Instructions to follow:
Give back each entry verbatim.

Records for processing:

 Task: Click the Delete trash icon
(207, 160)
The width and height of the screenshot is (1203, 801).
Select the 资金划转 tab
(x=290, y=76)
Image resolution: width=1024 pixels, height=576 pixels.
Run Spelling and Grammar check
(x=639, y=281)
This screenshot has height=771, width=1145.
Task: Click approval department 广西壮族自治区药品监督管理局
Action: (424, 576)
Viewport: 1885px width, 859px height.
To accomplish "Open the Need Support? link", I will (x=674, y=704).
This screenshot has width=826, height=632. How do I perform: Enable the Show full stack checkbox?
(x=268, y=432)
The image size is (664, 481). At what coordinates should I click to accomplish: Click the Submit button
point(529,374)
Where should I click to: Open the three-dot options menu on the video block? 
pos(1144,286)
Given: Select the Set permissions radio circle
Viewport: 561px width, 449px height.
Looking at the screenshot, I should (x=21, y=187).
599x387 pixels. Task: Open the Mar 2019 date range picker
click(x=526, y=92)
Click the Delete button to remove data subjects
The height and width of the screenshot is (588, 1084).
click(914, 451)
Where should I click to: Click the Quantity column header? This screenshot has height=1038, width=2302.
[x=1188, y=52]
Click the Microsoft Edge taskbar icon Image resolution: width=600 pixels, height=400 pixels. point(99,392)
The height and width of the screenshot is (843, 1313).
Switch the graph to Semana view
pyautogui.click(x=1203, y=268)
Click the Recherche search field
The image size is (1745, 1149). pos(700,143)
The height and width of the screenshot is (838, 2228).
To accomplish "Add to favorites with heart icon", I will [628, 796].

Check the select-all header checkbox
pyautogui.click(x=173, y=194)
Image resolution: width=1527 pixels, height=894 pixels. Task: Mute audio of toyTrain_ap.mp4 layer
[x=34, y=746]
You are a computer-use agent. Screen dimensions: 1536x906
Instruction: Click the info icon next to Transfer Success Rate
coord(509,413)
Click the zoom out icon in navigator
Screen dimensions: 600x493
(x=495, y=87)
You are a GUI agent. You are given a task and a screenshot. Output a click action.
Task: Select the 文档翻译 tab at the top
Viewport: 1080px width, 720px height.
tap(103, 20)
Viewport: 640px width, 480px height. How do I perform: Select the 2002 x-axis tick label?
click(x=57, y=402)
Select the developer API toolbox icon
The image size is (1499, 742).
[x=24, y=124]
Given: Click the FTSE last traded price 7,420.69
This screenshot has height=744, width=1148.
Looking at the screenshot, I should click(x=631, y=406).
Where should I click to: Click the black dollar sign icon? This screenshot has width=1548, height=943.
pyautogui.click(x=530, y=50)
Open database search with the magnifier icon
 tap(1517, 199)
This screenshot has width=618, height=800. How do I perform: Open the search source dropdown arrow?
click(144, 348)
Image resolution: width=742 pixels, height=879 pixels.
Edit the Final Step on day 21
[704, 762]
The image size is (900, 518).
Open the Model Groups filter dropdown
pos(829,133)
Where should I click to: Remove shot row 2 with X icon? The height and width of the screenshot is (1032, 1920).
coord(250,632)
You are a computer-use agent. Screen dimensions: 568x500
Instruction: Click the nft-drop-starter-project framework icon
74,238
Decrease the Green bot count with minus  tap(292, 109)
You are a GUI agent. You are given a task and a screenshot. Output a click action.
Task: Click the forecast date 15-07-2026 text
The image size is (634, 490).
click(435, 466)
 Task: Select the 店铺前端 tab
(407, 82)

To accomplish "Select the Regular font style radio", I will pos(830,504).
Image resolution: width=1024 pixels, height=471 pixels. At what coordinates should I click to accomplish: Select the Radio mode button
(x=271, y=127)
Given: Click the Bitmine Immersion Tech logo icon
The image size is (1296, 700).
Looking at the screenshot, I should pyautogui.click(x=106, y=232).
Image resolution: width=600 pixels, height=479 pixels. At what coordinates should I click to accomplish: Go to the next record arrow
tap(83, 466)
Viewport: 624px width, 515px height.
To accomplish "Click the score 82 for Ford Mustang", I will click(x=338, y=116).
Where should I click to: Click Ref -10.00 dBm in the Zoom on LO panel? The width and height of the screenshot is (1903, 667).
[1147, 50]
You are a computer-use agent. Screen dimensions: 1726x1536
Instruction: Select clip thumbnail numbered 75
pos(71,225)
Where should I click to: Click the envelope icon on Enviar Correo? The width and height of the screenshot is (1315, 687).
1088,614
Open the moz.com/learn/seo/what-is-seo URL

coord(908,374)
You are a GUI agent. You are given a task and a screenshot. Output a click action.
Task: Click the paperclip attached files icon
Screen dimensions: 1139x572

Your response:
 Task: Click the Delete trash icon
(207, 160)
The width and height of the screenshot is (1203, 801).
Select the 资金划转 tab
(x=290, y=76)
Image resolution: width=1024 pixels, height=576 pixels.
Run Spelling and Grammar check
(x=639, y=281)
This screenshot has height=771, width=1145.
Task: Click approval department 广西壮族自治区药品监督管理局
Action: (424, 576)
Viewport: 1885px width, 859px height.
To accomplish "Open the Need Support? link", I will (x=674, y=704).
This screenshot has width=826, height=632. How do I perform: Enable the Show full stack checkbox?
(x=268, y=432)
The image size is (664, 481). At what coordinates should I click to accomplish: Click the Submit button
point(529,374)
Where should I click to: Open the three-dot options menu on the video block? 
pos(1144,286)
Given: Select the Set permissions radio circle
Viewport: 561px width, 449px height.
Looking at the screenshot, I should (x=21, y=187).
599x387 pixels. Task: Open the Mar 2019 date range picker
click(x=526, y=92)
Click the Delete button to remove data subjects
The height and width of the screenshot is (588, 1084).
click(914, 451)
Where should I click to: Click the Quantity column header? This screenshot has height=1038, width=2302.
[x=1188, y=52]
Click the Microsoft Edge taskbar icon Image resolution: width=600 pixels, height=400 pixels. point(99,392)
The height and width of the screenshot is (843, 1313).
Switch the graph to Semana view
pyautogui.click(x=1203, y=268)
Click the Recherche search field
The image size is (1745, 1149). pos(700,143)
The height and width of the screenshot is (838, 2228).
To accomplish "Add to favorites with heart icon", I will [628, 796].

Check the select-all header checkbox
pyautogui.click(x=173, y=194)
Image resolution: width=1527 pixels, height=894 pixels. Task: Mute audio of toyTrain_ap.mp4 layer
[x=34, y=746]
You are a computer-use agent. Screen dimensions: 1536x906
Instruction: Click the info icon next to Transfer Success Rate
coord(509,413)
Click the zoom out icon in navigator
Screen dimensions: 600x493
(x=495, y=87)
You are a GUI agent. You are given a task and a screenshot. Output a click action.
Task: Select the 文档翻译 tab at the top
Viewport: 1080px width, 720px height.
tap(103, 20)
Viewport: 640px width, 480px height. How do I perform: Select the 2002 x-axis tick label?
click(x=57, y=402)
Select the developer API toolbox icon
The image size is (1499, 742).
[x=24, y=124]
Given: Click the FTSE last traded price 7,420.69
This screenshot has height=744, width=1148.
Looking at the screenshot, I should click(x=631, y=406).
Where should I click to: Click the black dollar sign icon? This screenshot has width=1548, height=943.
pyautogui.click(x=530, y=50)
Open database search with the magnifier icon
 tap(1517, 199)
This screenshot has width=618, height=800. How do I perform: Open the search source dropdown arrow?
click(144, 348)
Image resolution: width=742 pixels, height=879 pixels.
Edit the Final Step on day 21
[704, 762]
The image size is (900, 518).
Open the Model Groups filter dropdown
pos(829,133)
Where should I click to: Remove shot row 2 with X icon? The height and width of the screenshot is (1032, 1920).
coord(250,632)
You are a computer-use agent. Screen dimensions: 568x500
Instruction: Click the nft-drop-starter-project framework icon
74,238
Decrease the Green bot count with minus  tap(292, 109)
You are a GUI agent. You are given a task and a screenshot. Output a click action.
Task: Click the forecast date 15-07-2026 text
The image size is (634, 490).
click(435, 466)
 Task: Select the 店铺前端 tab
(407, 82)

To accomplish "Select the Regular font style radio", I will pos(830,504).
Image resolution: width=1024 pixels, height=471 pixels. At what coordinates should I click to accomplish: Select the Radio mode button
(x=271, y=127)
Given: Click the Bitmine Immersion Tech logo icon
The image size is (1296, 700).
Looking at the screenshot, I should pyautogui.click(x=106, y=232).
Image resolution: width=600 pixels, height=479 pixels. At what coordinates should I click to accomplish: Go to the next record arrow
tap(83, 466)
Viewport: 624px width, 515px height.
To accomplish "Click the score 82 for Ford Mustang", I will click(x=338, y=116).
Where should I click to: Click Ref -10.00 dBm in the Zoom on LO panel? The width and height of the screenshot is (1903, 667).
[1147, 50]
You are a computer-use agent. Screen dimensions: 1726x1536
Instruction: Select clip thumbnail numbered 75
pos(71,225)
Where should I click to: Click the envelope icon on Enviar Correo? The width and height of the screenshot is (1315, 687).
1088,614
Open the moz.com/learn/seo/what-is-seo URL

coord(908,374)
You are a GUI agent. You are given a task and a screenshot. Output a click action.
Task: Click the paperclip attached files icon
Screen dimensions: 1139x572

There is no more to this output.